Pembukaan festival diadakan di Kuil Jogyesa, Seoul, Korea Selatan, pada Sabtu (15/5/2020) petang waktu Korsel. Festival disiarkan secara langsung melalui kanal Youtube Yeondeunghoe dan Zoom. Kegiatan ini dihadiri sejumlah orang dengan protokol kesehatan. Sebelumnya, pada tahun 2020, festival tersebut dibatalkan karena pandemi Covid-19.
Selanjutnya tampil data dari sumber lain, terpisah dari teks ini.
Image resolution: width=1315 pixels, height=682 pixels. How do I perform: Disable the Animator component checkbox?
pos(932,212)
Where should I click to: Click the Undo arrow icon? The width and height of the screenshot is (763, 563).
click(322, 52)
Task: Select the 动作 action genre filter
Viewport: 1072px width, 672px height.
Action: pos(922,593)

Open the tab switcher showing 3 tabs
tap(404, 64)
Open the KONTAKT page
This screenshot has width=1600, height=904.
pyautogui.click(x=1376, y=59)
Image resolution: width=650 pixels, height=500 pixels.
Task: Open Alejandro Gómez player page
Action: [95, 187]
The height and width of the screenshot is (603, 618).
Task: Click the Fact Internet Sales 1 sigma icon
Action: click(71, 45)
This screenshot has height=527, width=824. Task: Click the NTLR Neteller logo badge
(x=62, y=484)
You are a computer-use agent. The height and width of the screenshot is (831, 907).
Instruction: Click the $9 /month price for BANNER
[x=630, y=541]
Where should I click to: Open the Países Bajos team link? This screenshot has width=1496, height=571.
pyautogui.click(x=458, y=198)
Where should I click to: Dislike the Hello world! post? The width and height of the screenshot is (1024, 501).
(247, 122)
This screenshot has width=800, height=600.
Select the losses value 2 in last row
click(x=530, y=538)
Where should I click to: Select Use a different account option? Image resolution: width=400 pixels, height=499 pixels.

Yeon Deung Hoe bermula sebagai festival keagamaan yang dimulai pada masa Dinasti Silla (57 sebelum Masehi-935 Masehi). Festival ini digelar untuk merayakan kelahiran Buddha. Hingga kini, perayaan tersebut telah berlangsung selama lebih dari 1.000 tahun.
Venerable Wonhaeng, Ketua Ordo Jogye Buddhisme Korea (Jogye Order of Korean Buddhism), mengatakan, ajaran Buddha telah memberi pencerahan bagi semua makhluk hidup. Ia berharap festival tahun ini mengingatkan publik untuk saling menguatkan satu sama lain di masa pandemi Covid-19.
”Saya pikir, kita harus melihat Covid-19 bukan hanya sebagai penyakit, melainkan sebagai cara untuk belajar hidup berdampingan. Pandemi Covid-19 juga mengajarkan bahwa kita semua saling bergantung satu sama lain. Ini merupakan hari kita memperingati kelahiran Buddha sekaligus momen agar kita bersatu untuk melewati berbagai kesulitan,” katanya yang juga Ketua Komite Pelestarian Yeon Deung Hoe.
Wali Kota Seoul Oh Sehoon mengatakan, festival ini merupakan kesempatan yang menyatukan seluruh warga Korea Selatan. Ia berharap agar perayaan kelahiran Buddha berjalan baik dan masyarakat mengingat pentingnya membantu satu sama lain di masa sulit akibat pandemi.
Kita harus melihat Covid-19 bukan hanya sebagai penyakit, melainkan sebagai cara untuk belajar hidup berdampingan. Pandemi Covid-19 mengajarkan bahwa kita semua saling bergantung satu sama lain.
Festival dibuka dengan menggantung tulisan berisi harapan di bawah lentera. Tulisan itu umumnya berisi harapan pribadi atau harapan untuk kepentingan umum. Setelahnya, lentera dinyalakan dan diangkat ke udara.
Adapun kata yeondeung berarti menyalakan lentera. Cahaya dari lentera melambangkan pikiran yang tercerahkan seperti ajaran Buddha. Kendati mulanya bersifat keagamaan, Festival Lentera Lotus berkembang menjadi kegiatan yang inklusif dan dirayakan setiap musim semi.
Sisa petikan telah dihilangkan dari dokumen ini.